_Work instructions_
Find every line of the records that has "computer" and return it.
____________________
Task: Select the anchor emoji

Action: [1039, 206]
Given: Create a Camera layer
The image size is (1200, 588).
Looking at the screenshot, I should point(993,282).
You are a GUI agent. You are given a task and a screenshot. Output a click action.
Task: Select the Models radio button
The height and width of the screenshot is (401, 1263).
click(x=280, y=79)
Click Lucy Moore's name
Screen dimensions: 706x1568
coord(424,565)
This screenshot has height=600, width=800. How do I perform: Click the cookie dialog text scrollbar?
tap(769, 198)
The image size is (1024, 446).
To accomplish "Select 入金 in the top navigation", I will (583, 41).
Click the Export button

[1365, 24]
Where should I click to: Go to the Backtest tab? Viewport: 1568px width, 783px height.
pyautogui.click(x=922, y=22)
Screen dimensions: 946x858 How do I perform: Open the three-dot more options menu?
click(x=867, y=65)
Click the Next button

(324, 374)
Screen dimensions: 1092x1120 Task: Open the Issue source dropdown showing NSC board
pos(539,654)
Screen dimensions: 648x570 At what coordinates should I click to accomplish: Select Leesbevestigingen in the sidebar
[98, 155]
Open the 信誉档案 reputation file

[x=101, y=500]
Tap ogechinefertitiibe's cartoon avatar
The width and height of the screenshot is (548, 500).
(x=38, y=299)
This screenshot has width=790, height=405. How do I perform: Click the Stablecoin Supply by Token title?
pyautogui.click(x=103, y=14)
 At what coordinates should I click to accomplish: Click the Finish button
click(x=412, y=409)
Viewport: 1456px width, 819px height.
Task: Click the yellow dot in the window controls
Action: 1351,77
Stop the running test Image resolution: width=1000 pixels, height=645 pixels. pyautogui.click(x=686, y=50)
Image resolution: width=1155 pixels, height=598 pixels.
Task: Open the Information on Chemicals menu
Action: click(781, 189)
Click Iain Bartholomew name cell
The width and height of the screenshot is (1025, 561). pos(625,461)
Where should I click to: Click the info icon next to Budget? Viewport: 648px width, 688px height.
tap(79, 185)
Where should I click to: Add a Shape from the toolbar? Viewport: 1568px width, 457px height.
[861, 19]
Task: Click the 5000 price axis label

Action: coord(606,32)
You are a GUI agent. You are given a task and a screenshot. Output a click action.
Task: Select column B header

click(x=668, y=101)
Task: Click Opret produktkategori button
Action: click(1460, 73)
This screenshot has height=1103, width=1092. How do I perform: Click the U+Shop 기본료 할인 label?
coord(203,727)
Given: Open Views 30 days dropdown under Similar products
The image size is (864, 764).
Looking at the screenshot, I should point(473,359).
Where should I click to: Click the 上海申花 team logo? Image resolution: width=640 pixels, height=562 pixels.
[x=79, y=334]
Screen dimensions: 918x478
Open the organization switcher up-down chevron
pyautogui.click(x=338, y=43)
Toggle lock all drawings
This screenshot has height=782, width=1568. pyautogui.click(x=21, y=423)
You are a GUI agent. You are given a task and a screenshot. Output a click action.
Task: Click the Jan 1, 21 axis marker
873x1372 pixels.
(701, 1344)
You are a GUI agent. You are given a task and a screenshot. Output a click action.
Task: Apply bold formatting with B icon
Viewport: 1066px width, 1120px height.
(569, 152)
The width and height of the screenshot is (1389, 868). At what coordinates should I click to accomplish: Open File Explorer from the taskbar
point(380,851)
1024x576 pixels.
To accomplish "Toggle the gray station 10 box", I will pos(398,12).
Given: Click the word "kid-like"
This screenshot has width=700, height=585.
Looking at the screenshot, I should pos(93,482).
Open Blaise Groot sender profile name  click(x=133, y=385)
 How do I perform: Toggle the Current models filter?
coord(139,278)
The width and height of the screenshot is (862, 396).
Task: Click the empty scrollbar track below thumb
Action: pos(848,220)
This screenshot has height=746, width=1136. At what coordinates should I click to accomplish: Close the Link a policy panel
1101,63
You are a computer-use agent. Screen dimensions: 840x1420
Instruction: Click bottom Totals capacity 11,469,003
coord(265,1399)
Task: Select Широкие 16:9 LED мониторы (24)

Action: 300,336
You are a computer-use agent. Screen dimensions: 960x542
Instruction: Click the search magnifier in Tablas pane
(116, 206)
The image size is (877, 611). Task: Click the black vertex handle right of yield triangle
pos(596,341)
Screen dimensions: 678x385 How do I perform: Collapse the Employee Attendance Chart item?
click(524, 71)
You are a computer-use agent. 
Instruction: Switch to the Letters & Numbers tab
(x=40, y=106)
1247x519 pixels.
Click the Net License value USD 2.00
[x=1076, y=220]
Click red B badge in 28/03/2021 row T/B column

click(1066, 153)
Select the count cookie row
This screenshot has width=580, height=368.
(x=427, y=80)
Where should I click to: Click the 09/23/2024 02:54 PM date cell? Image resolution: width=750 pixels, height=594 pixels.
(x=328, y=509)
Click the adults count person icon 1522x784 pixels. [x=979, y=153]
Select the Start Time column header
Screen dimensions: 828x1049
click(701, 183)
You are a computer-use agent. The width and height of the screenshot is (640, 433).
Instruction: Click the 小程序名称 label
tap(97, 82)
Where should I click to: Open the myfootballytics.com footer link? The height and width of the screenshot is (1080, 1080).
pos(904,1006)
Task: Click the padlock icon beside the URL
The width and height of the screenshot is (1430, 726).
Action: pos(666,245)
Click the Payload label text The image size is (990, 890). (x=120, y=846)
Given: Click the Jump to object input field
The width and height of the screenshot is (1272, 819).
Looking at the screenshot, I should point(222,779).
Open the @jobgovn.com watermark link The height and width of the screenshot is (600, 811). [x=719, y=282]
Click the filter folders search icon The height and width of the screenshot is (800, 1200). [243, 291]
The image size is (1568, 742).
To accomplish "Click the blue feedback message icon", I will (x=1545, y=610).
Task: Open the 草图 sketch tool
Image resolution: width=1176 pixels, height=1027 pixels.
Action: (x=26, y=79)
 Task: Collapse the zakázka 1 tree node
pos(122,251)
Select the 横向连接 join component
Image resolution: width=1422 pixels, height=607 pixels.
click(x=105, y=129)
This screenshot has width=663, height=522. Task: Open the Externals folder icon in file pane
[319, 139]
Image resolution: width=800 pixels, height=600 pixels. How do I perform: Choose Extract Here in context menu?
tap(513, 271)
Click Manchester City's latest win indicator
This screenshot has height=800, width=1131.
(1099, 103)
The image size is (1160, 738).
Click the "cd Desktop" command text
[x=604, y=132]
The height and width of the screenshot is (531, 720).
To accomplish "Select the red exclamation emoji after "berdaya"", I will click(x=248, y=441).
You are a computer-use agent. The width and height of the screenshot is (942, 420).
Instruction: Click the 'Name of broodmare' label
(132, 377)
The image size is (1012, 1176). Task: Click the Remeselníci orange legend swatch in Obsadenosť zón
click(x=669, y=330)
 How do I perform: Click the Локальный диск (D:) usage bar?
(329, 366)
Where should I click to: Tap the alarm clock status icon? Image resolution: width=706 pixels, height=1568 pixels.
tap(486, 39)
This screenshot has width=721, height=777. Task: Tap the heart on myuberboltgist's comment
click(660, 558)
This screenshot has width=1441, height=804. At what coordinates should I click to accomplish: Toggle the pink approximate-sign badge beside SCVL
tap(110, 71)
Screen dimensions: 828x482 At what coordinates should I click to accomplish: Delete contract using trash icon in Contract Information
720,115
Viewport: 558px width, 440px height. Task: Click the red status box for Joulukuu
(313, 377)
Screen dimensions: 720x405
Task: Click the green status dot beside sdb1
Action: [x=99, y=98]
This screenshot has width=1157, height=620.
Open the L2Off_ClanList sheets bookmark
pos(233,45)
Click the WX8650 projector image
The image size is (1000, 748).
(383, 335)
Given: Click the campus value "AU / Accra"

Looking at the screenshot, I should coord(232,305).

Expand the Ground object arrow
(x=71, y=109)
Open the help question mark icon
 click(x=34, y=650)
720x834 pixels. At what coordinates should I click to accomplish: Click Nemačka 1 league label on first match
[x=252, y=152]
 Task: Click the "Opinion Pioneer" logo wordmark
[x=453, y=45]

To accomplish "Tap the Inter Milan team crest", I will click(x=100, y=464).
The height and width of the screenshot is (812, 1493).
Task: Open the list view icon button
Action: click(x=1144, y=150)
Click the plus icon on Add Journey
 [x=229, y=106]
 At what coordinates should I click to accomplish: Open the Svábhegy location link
____________________
_Expected output_
You are a computer-use agent. Screen dimensions: 840x1420
You are a computer-use agent. Screen dimensions: 960x542
You are a computer-use agent. 
You are a computer-use agent. The width and height of the screenshot is (640, 433).
You are a computer-use agent. The width and height of the screenshot is (942, 420).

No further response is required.